This week’s post by staff writer Stephany Salinas covers the “friend quotient” of relationships.
About a week ago, I talked to a friend of mine who told me the story of a recent breakup. Let me summarize it for you:
My friend and his lady had been dating for a couple of years. Towards the end of their relationship, she started asking her friends if she should continue being with him. Her friends weren’t very supportive of the relationship (not sure why…no details), so they told her to get rid of him. And she did. Supposedly, my friend and she were in a good place and were both very happy. So he asked, “Why would she listen to her friends, if she even said things were going good?”
Good question. I have answers.
Let me start off by saying that as a woman in the 21st century, I, and many other women, are constantly surrounded by pressures of being an “independent” woman. I am woman, hear me roar. I am strong, and can take on any obstacle that is thrown at me. What we don’t like to admit is that many of us actually NEED support. We need to hear that what we’re doing is right/okay and that our friends/family are right there behind us. This goes for society in general. We like hearing that our ideas are good, and that we should go for them. I mean, haven’t you ever told someone, “You know what, I’m thinking about switching my major”, or, “I kind of like this color shirt instead of this one”, followed by a, “What do YOU think?”
That being said, I’ve broken down the “Why ask my friends for advice on a decision” question down to two different answers: Docility and Reassurance.
Unfortunately, there are those types of people who are easily influenced by those around them. However, how many of us haven’t been that way at one point or another in our lives?
Here’s a situation I’m sure everyone has witnessed or been in themselves and some point; being the only girl in a relationship in your group of friends. Now, when this happens, it’s very easy to become influenced by your friends. I mean, they get to go out, meet new guys, get numbers…it’s all so exciting! And you, well, you get to cuddle with the same guy every night.
It’s normal to feel like that. I mean, the grass is always greener on the other side, right? However, you have to sit back and ask yourself if that’s really what you would want, or if it’s just the appeal and excitement that makes you jealous. Your single friends may not act like it, but they’re all secretly jealous that you have someone to go home to every night. Greener grass.
That being said, a girl who is docile will hear what her friends have to say to her (because let’s be honest…most women will give advice/opinions even when we aren’t asked) and consider everything, regardless of how well the relationship is going. Her friends will point certain things out, and suddenly she will see things in a different light. She’ll say things like, “You know, I never noticed that…you’re right!” And before you know it, she’s imagining what life would be like single again.

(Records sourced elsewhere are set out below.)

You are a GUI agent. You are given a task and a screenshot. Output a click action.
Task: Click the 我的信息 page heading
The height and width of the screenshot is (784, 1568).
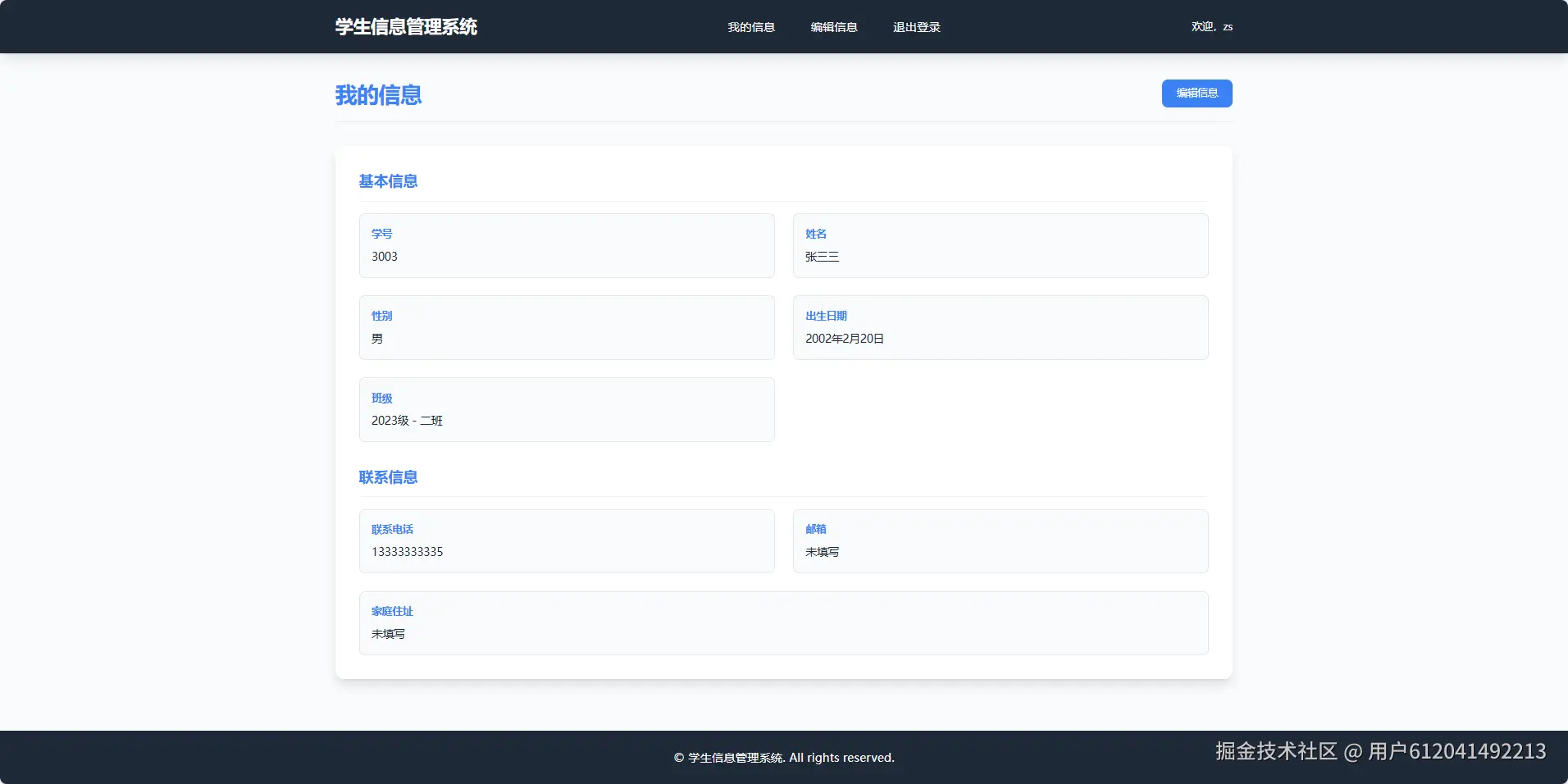click(x=378, y=96)
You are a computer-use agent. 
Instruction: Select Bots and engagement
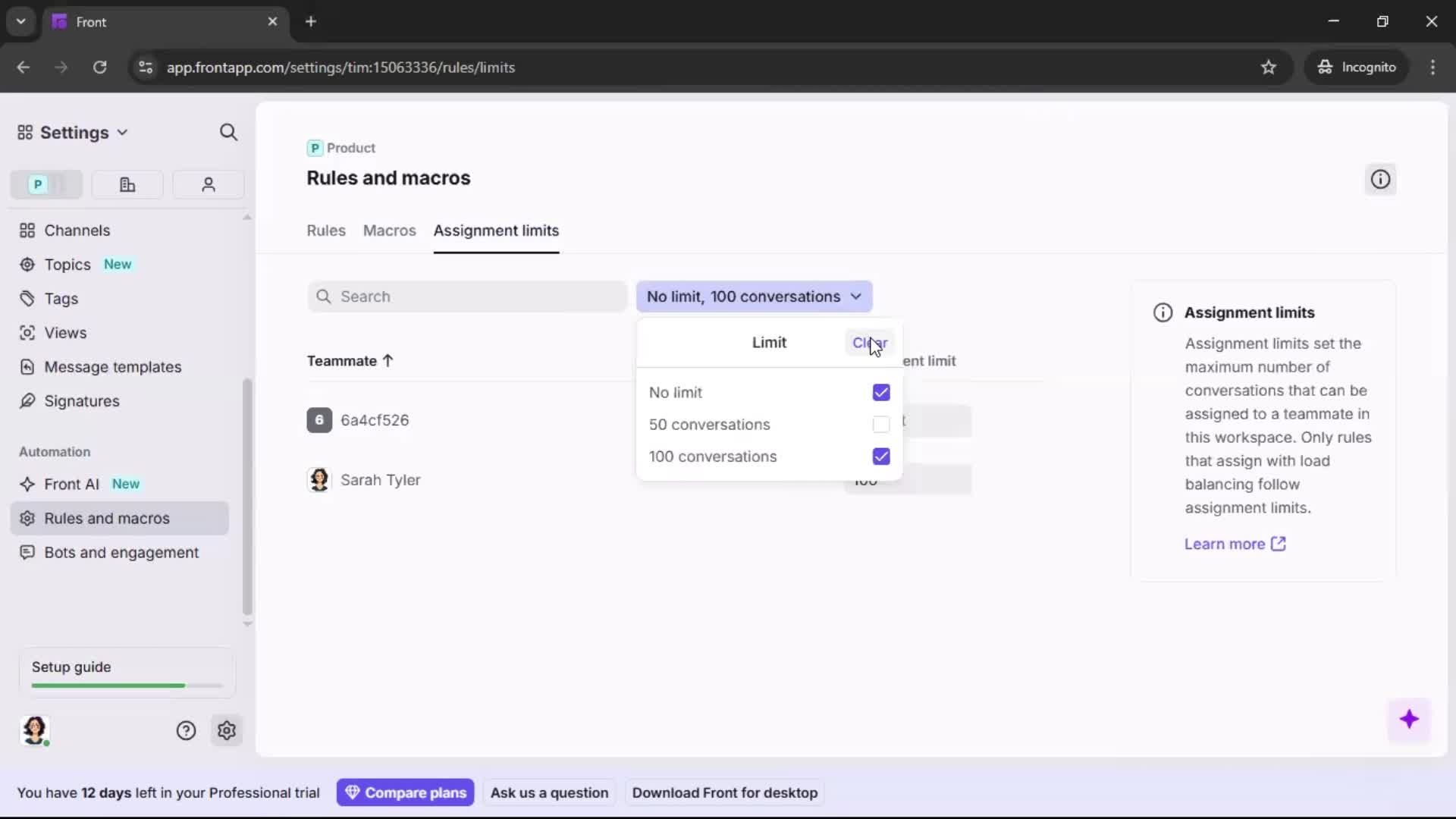[120, 553]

Trust me, I know this because I was there. After a while, I cut those kinds of girlfriends out of my life. To be honest, I am very easily influenced. Maybe not completely docile, but to an extent, docile indeed. That’s why I surround myself with people I trust and that I know have my best interest in their minds when giving me advice, not their own. And unfortunately, many girls don’t realize that this is the change that needs to happen, especially if you know you are easy to persuade.
Oh, reassurance. Who doesn’t like having someone support his or her decisions? You want to change your major? I completely agree, I think you should definitely quit your finance major and pursue your dream of becoming the next Van Gogh. You think you should break up with him? I totally agree! Dump the loser!
It’s the whole reason we even ASK in the first place. Think about it. From asking what you should get for dinner, to the ultimate “Should I break up with him?”
So you give your friend a list of reasons as to why you’re unhappy. But then you turn around and try to justify some of those reasons. In reality, most of us don’t go bragging to our single girlfriends about all the awesome and nice things our boyfriends have done for us. Instead, we go to them when things are going bad, so all they see are the negatives. So when you come to them with the “should I leave him?” question, they are pretty quick to say “Absolutely!”
So we go back to the original question. Why do we ask in the first place? Because we already know the answer. We just want to hear someone else say it’s a good idea.
A couple of years ago, I had to make a major relationship decision. I thought I was going to marry this guy. I knew I was going to marry him. However, something didn’t feel right. I was having second thoughts, and after a few weeks, I knew I wasn’t into it anymore. I didn’t want to get married at the age of 23. Not to him, or anyone. I also knew that the relationship wasn’t going so well anymore. Comfortability became a huge thing, and it was, well, boring. So I talked to my mom and my best friends. They all said the same thing. “If you feel it’s right, then do it. Do what makes you happy, and I support you!”
Boom. Support noted. Reassurance attained. So I broke it off, and I was happy. Did I NEED anyone to tell me it was the right decision? No. I knew it was, and I knew it was what I wanted. But part of us says, “get a second opinion”.
It’s hard to break out of either of these habits. I know, because I’ve only recently tried to break out of it myself. I still talk to my closest girlfriends about relationships and my dating life, but in the end I never ask what I should do. I only take their advice into consideration, but in the end it’s me asking myself what I really want.
Because if you barely know what you want, how can you honestly expect others to know?